Born in 1864, Edward William David Baird attended Eton College before deciding to join the British Army in February 1885. Firstly in the 3rd (Prince of Wales's) Dragoon Guards but soon after transferred to the, junior but more socially prestigious, 10th (Prince of Wales's Own) Royal Hussars. He resigned his regular commission in February 1892.
In November 1896 Baird joined the Duke of Yorks Own Loyal Suffolk Hussars as a major. The Suffolk Hussars was a Yeomanry regiment, part of the reserve army. It was as a major that he was seconded for active service with the Imperial Yeomanry, in January 1900, during the Second Boer War.

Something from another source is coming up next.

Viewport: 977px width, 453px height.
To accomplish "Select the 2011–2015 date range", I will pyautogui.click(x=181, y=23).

He was mentioned in despatches (29 November 1900) by Lord Roberts, Commander-in-Chief during the early part of the War. The following year, 1901, he was promoted to lieutenant-colonel and given command of the Suffolk Hussars. After his five years he retired from the reserve in December 1906, and was given the honorary rank of colonel in January 1907.
Having first registered his racing colours in 1887, he became a very successful horse trainer. His horse Playfair winning the 1888 Grand National, that was followed in 1907 when his horse Wool Winder won the St. Leger Stakes, and just missed out on winning the Epsom Derby. As a race horse owner he joined the Jockey Club, remaining a member for sixty-two years, and acted as a steward between 1904 and 1906.

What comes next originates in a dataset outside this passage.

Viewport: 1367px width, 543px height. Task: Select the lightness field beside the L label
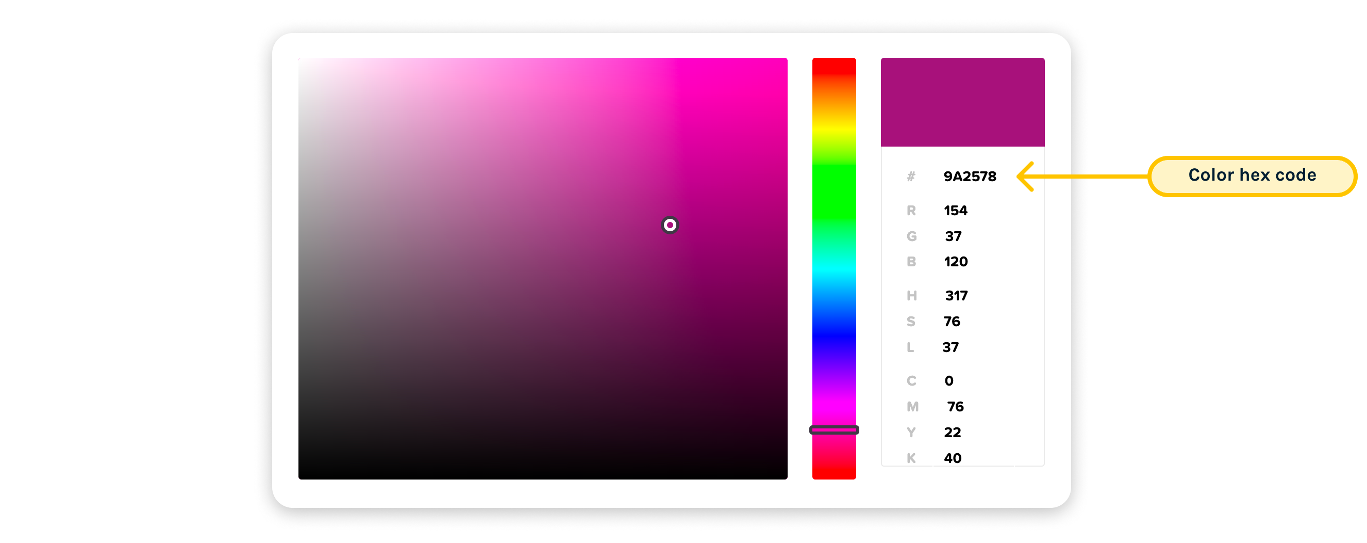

During the First World War he was recalled to the army, in October 1914, and eventually given command of the 179th (2/4th London) Brigade, part of the 60th (2/2nd London) Division. The promoted to brigadier-general in May 1916. That November the division was warned for service overseas in the Salonika Campaign. But Baird now aged fifty-two was deemed too old for active service as a brigade commander and was replaced shortly afterwards. He was instead given command of the Welsh Reserve Brigade, in January 1917 until May 1918 when he finally retired from the army. His service was recognised in the victory honours list being invested as a Commander of The Most Excellent Order of the British Empire.
He married twice, first in 1893 to Millicent Clarke, by whom he had three sons and three daughters. She died in 1936. Post war Baird married Helen Cicely Kerr, in April 1939 fathering two daughters Rosemary Freada and Vida Jane. The family lived at Kelloe, Berwickshire in Scotland, and Baird became a Deputy Lieutenant of the county and a Justice of the Peace until he died 8 August 1956.